**TRY IT**
Please copy all of the entries exactly, but drop every picture.

══════

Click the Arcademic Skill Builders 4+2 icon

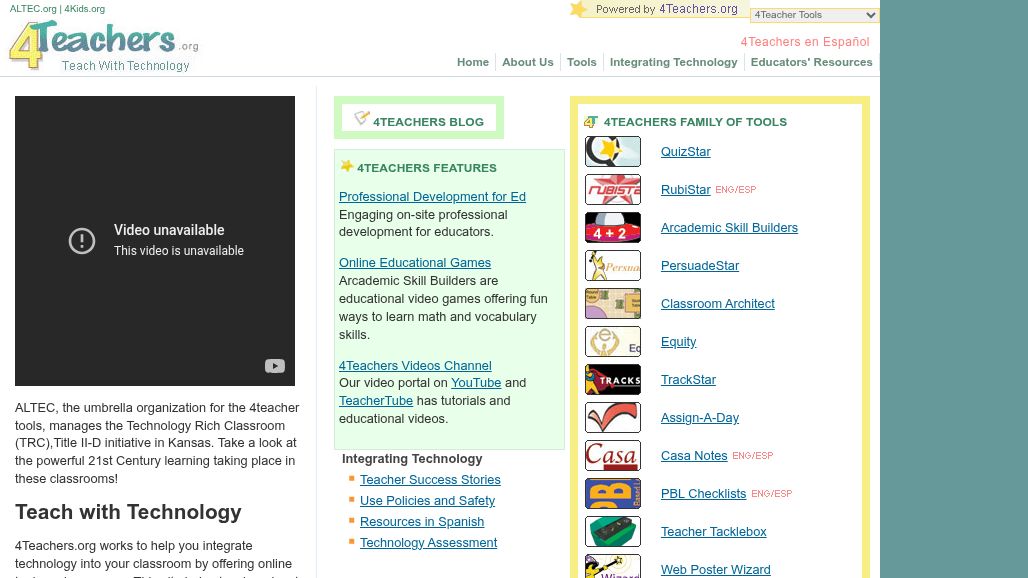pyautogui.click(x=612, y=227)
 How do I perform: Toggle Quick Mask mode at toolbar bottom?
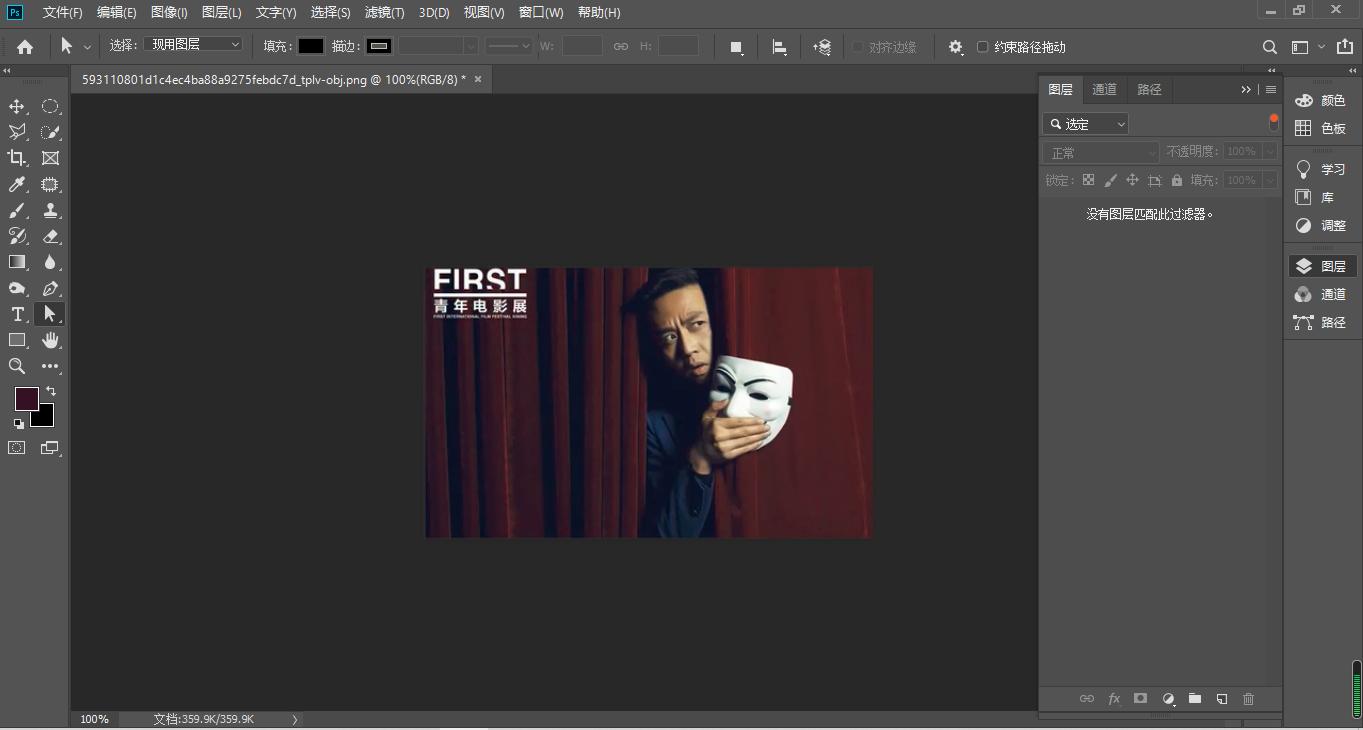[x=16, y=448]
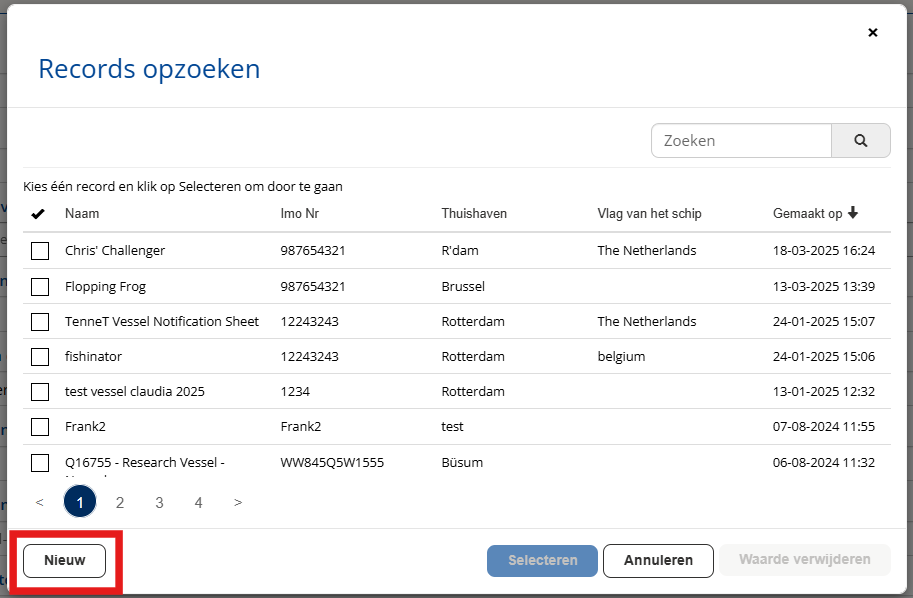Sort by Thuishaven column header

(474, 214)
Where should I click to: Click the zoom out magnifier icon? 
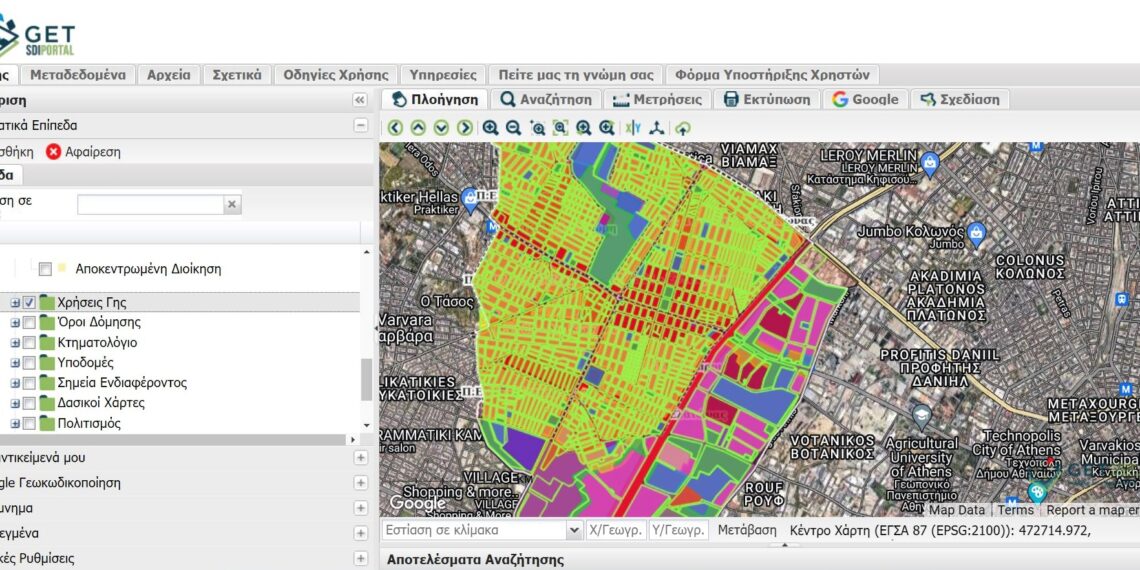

══════

**REPLY**
Click the Arcademic Skill Builders 4+2 icon

pyautogui.click(x=612, y=227)
 How do I perform: Toggle Quick Mask mode at toolbar bottom?
[x=16, y=448]
Sort by Thuishaven column header

(474, 214)
Where should I click to: Click the zoom out magnifier icon? 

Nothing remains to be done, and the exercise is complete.